Determine a formula for the number of subspaces that are generated by $n$ planes that satisfy the next two conditions.
First condition: any 3 planes must intersect at a point. Second condition: any 4 planes chosen must not have a common point.
As a part of the solution, the text provides that the formula is $\frac{n^3+5n+6}{6}$ and be proven by induction (same used as when counting regions for n lines in which any three lines do not intersect at the same point)
For $n=1$ , we have the base case and two subspaces.
For $n=2$ , we have four subspaces.
For $n=3$ , this plane has to intercept the other two planes, and they have to share a point in common
For $n=4$ , we have that the planes generated by the faces of a tetrahedron satisfy the conditions. Now, I believe that all groups of 4 planes will form a tetrahedron, because it satisfies the condition. Therefore, any aditional plane must create a tetrahedron.
For $n=5$ , I am adding the plane that contains a triangle inside the tetrahedron of $n=4$. If we consider the base of the tetrahedron as a system of reference for height, each of its vertices is at a different height, otherwise a tetrahedron can not be formed. Also, none of the vertices can be located at any of the triple intersection of a plane (tetrahedron's vertices).
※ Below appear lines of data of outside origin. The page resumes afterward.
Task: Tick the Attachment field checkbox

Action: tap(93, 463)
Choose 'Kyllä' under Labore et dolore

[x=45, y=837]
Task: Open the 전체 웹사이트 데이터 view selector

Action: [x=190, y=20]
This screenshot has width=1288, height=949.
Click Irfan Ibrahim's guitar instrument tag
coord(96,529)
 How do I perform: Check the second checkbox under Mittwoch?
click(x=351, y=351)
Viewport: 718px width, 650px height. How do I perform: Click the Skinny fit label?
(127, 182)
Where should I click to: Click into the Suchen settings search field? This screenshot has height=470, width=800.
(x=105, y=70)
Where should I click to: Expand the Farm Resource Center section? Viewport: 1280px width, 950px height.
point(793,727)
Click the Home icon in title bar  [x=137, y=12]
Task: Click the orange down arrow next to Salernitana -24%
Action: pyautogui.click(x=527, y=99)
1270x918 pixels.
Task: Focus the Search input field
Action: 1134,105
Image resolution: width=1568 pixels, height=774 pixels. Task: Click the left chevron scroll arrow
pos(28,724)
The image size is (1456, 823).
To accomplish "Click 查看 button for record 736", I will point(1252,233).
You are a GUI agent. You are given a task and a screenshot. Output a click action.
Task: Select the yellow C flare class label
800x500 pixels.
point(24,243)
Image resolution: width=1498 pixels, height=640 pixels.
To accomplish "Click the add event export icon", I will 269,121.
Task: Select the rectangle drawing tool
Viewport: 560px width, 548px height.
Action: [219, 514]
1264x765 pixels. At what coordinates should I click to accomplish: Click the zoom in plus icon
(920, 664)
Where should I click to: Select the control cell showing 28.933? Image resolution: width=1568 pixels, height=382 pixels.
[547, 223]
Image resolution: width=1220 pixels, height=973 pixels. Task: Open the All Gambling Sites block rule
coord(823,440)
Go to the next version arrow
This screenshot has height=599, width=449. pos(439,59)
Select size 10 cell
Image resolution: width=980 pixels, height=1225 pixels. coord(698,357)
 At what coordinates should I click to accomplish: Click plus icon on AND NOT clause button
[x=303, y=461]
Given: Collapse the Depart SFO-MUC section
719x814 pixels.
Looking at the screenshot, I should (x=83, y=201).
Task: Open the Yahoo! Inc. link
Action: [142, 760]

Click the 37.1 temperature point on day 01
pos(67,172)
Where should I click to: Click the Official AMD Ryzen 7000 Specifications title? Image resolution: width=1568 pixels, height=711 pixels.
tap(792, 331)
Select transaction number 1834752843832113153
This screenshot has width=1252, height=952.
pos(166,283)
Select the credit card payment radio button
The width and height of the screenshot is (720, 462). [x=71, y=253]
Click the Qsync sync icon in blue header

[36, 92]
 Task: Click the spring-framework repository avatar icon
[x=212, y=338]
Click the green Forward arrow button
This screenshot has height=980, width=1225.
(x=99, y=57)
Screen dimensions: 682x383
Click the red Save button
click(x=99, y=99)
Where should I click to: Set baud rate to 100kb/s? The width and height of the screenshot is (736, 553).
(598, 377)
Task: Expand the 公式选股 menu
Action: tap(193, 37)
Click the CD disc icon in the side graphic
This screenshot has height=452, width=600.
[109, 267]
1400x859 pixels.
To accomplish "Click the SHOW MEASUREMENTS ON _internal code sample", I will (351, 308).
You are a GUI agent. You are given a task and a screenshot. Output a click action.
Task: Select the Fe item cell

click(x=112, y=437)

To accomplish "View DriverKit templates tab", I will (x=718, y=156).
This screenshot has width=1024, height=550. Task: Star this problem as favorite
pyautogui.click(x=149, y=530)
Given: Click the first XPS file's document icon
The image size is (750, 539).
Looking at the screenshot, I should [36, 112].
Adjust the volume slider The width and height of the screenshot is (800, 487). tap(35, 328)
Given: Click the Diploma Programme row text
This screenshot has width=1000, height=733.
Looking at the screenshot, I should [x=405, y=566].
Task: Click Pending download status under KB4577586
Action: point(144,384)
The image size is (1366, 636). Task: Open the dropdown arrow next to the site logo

When adding the next plane, if we were to project the edges of the shape on its base, and after we add the next plane, it has created another edge, which can also be seen as a line (even if they don't touch were they would seem to do in the projection, we know that there will be an interception)... And at that point, I believe we somehow have to use the previous exercise for lines, its formula, because each line is defining $n+1$ regions, but then we have $n$ previous lines, but I don't get to see any further than that.
Any help will be appreciated, thanks!